**What you should do**
Each entry that follows should be retyped exactly.

**Material for the task**

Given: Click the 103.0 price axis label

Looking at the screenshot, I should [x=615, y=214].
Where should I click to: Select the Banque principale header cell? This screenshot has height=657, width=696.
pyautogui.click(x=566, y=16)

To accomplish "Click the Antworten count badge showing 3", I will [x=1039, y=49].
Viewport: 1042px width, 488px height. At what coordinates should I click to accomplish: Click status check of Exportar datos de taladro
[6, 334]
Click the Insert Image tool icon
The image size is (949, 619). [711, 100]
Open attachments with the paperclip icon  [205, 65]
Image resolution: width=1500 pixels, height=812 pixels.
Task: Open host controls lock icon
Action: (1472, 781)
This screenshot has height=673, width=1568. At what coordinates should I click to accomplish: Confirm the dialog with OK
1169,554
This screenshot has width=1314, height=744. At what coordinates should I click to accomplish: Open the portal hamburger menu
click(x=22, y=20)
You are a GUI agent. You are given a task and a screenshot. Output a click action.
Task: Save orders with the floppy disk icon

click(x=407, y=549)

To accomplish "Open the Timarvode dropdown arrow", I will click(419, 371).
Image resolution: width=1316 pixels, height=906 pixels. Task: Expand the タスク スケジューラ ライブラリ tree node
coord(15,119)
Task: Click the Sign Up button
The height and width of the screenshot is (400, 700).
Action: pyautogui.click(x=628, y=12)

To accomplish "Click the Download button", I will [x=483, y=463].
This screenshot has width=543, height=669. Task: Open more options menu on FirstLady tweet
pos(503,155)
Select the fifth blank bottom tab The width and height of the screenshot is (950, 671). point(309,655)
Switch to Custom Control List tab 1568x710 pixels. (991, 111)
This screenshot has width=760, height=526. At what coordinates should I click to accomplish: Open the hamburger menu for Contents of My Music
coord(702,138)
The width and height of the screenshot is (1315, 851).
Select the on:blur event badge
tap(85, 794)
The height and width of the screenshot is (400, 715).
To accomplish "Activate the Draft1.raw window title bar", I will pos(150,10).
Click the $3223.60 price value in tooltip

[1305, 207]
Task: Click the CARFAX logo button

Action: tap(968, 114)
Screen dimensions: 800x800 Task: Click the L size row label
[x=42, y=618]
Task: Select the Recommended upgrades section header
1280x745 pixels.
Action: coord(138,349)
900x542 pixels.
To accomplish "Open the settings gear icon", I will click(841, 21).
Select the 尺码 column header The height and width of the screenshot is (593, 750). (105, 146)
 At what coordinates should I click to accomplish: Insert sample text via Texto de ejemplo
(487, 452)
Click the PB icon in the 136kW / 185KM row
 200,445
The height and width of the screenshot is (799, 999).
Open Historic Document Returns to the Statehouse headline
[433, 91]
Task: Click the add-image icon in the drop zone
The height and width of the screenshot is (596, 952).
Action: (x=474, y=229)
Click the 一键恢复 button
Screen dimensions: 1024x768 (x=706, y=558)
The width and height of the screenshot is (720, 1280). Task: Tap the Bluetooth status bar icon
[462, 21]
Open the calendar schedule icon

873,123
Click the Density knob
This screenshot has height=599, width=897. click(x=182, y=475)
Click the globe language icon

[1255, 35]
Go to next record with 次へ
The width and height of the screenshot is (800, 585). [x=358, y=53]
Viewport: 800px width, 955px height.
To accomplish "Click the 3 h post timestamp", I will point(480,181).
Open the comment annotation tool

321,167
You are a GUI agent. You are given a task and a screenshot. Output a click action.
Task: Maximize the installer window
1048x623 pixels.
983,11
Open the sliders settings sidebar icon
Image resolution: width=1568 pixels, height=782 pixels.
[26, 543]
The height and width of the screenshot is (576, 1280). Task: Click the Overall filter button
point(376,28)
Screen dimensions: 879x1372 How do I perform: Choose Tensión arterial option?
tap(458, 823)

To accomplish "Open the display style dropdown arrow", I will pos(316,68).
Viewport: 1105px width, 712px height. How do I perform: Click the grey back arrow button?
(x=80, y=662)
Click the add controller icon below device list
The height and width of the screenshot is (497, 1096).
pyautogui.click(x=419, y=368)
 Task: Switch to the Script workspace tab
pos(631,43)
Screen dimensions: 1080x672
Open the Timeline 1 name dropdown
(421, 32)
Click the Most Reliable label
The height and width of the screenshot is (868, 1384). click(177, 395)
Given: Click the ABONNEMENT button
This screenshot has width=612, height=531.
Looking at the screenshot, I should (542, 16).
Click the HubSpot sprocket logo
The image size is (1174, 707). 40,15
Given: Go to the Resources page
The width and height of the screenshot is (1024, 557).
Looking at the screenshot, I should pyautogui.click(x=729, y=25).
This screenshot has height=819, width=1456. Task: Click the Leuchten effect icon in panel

**Answer section**
Given: Click the 103.0 price axis label

Looking at the screenshot, I should [x=615, y=214].
Where should I click to: Select the Banque principale header cell? This screenshot has height=657, width=696.
pyautogui.click(x=566, y=16)

To accomplish "Click the Antworten count badge showing 3", I will [x=1039, y=49].
Viewport: 1042px width, 488px height. At what coordinates should I click to accomplish: Click status check of Exportar datos de taladro
[6, 334]
Click the Insert Image tool icon
The image size is (949, 619). [711, 100]
Open attachments with the paperclip icon  [205, 65]
Image resolution: width=1500 pixels, height=812 pixels.
Task: Open host controls lock icon
Action: (1472, 781)
This screenshot has height=673, width=1568. At what coordinates should I click to accomplish: Confirm the dialog with OK
1169,554
This screenshot has width=1314, height=744. At what coordinates should I click to accomplish: Open the portal hamburger menu
click(x=22, y=20)
You are a GUI agent. You are given a task and a screenshot. Output a click action.
Task: Save orders with the floppy disk icon

click(x=407, y=549)

To accomplish "Open the Timarvode dropdown arrow", I will click(419, 371).
Image resolution: width=1316 pixels, height=906 pixels. Task: Expand the タスク スケジューラ ライブラリ tree node
coord(15,119)
Task: Click the Sign Up button
The height and width of the screenshot is (400, 700).
Action: pyautogui.click(x=628, y=12)

To accomplish "Click the Download button", I will [x=483, y=463].
This screenshot has width=543, height=669. Task: Open more options menu on FirstLady tweet
pos(503,155)
Select the fifth blank bottom tab The width and height of the screenshot is (950, 671). point(309,655)
Switch to Custom Control List tab 1568x710 pixels. (991, 111)
This screenshot has width=760, height=526. At what coordinates should I click to accomplish: Open the hamburger menu for Contents of My Music
coord(702,138)
The width and height of the screenshot is (1315, 851).
Select the on:blur event badge
tap(85, 794)
The height and width of the screenshot is (400, 715).
To accomplish "Activate the Draft1.raw window title bar", I will pos(150,10).
Click the $3223.60 price value in tooltip

[1305, 207]
Task: Click the CARFAX logo button

Action: tap(968, 114)
Screen dimensions: 800x800 Task: Click the L size row label
[x=42, y=618]
Task: Select the Recommended upgrades section header
1280x745 pixels.
Action: coord(138,349)
900x542 pixels.
To accomplish "Open the settings gear icon", I will click(841, 21).
Select the 尺码 column header The height and width of the screenshot is (593, 750). (105, 146)
 At what coordinates should I click to accomplish: Insert sample text via Texto de ejemplo
(487, 452)
Click the PB icon in the 136kW / 185KM row
 200,445
The height and width of the screenshot is (799, 999).
Open Historic Document Returns to the Statehouse headline
[433, 91]
Task: Click the add-image icon in the drop zone
The height and width of the screenshot is (596, 952).
Action: (x=474, y=229)
Click the 一键恢复 button
Screen dimensions: 1024x768 (x=706, y=558)
The width and height of the screenshot is (720, 1280). Task: Tap the Bluetooth status bar icon
[462, 21]
Open the calendar schedule icon

873,123
Click the Density knob
This screenshot has height=599, width=897. click(x=182, y=475)
Click the globe language icon

[1255, 35]
Go to next record with 次へ
The width and height of the screenshot is (800, 585). [x=358, y=53]
Viewport: 800px width, 955px height.
To accomplish "Click the 3 h post timestamp", I will point(480,181).
Open the comment annotation tool

321,167
You are a GUI agent. You are given a task and a screenshot. Output a click action.
Task: Maximize the installer window
1048x623 pixels.
983,11
Open the sliders settings sidebar icon
Image resolution: width=1568 pixels, height=782 pixels.
[26, 543]
The height and width of the screenshot is (576, 1280). Task: Click the Overall filter button
point(376,28)
Screen dimensions: 879x1372 How do I perform: Choose Tensión arterial option?
tap(458, 823)

To accomplish "Open the display style dropdown arrow", I will pos(316,68).
Viewport: 1105px width, 712px height. How do I perform: Click the grey back arrow button?
(x=80, y=662)
Click the add controller icon below device list
The height and width of the screenshot is (497, 1096).
pyautogui.click(x=419, y=368)
 Task: Switch to the Script workspace tab
pos(631,43)
Screen dimensions: 1080x672
Open the Timeline 1 name dropdown
(421, 32)
Click the Most Reliable label
The height and width of the screenshot is (868, 1384). click(177, 395)
Given: Click the ABONNEMENT button
This screenshot has width=612, height=531.
Looking at the screenshot, I should (542, 16).
Click the HubSpot sprocket logo
The image size is (1174, 707). 40,15
Given: Go to the Resources page
The width and height of the screenshot is (1024, 557).
Looking at the screenshot, I should pyautogui.click(x=729, y=25).
This screenshot has height=819, width=1456. Task: Click the Leuchten effect icon in panel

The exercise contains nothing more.